La pratica degli asana è il terzo passo sulla via della libertà descritta da Patanjali. Se Yama e Niyama ci insegnano a osservare un sincero ascolto interiore, gli Asana ci invitano a purificare il nostro corpo per raggiungere uno stato di profonda quiete e stabilità.

Vediamo cosa ci dice Patanjali nel sutra II.46:

Sthira-sukham asanam

La postura [del nostro corpo] deve essere stabile e confortevole

Ti rivelo un segreto.
Nonostante la pratica dello yoga, almeno in Occidente, ruoti quasi interamente intorno agli asana, il termine compare raramente nelle scritture antiche. Patanjali stesso, negli Yoga Sutra, non ne esplora a fondo il significato, lasciandoci con appena tre sutra e otto parole sull’argomento. Questo non significa che Patanjali lo considerasse un passaggio meno importante. Piuttosto, è possibile che esistessero già dei testi specifici sull’argomento, probabilmente non sono sopravvissuti alla sfida del tempo.

Gli asana nella tradizione classica

Originariamente, il termine asana si riferiva a una serie di posture propedeutiche alla meditazione. Per questo motivo, è molto importante assumere una postura comoda, stabile e rilassante.

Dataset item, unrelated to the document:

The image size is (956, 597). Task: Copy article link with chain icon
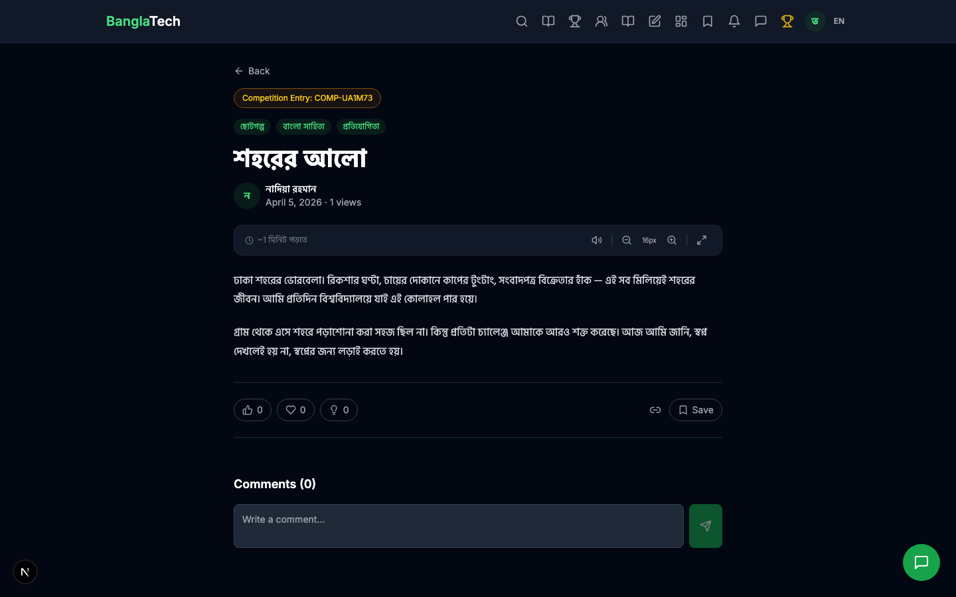[x=655, y=410]
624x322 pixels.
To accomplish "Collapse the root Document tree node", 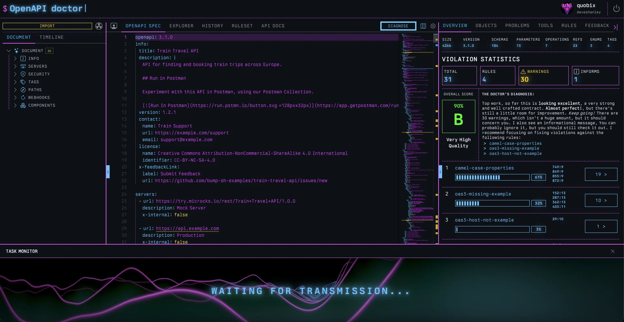I will (9, 51).
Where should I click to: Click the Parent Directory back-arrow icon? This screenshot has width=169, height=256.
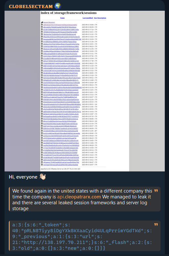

È più facile entrare in uno stato meditativo quando il nostro corpo non fa alcuna resistenza.

In poche parole: la funzione degli asana per la tradizione yoga classica è quella di allenare il corpo in modo che non disturbi o non distragga in alcun modo la mente dello yogi quando è seduto in meditazione.

Mindblown? I know, right?

I primi resoconti sugli asana arrivano nel V secolo, Vyasa ne cita dodici. Più tardi, nel XIV secolo, Hathayoga Pradipika parla di 84 posizioni insegnategli da Shiva, “di cui padmasana è la più comoda” (…su questo avrei qualcosa da ridire!). Altri commentatori affermano che Shiva ne abbia solo scelti 84 da un campionario di 8.4 milioni, dal momento che “esistono tanti asana quante specie nel mondo”.

Ad ogni modo, anticamente, la maggior parte delle prime posizioni, erano per lo più posture da seduti e servivano a preparare lo yogi alla meditazione.

Ritrovare la quiete dentro di noi

Patanjali ci fornisce un’unica indicazione: mantenere una postura stabile e comoda.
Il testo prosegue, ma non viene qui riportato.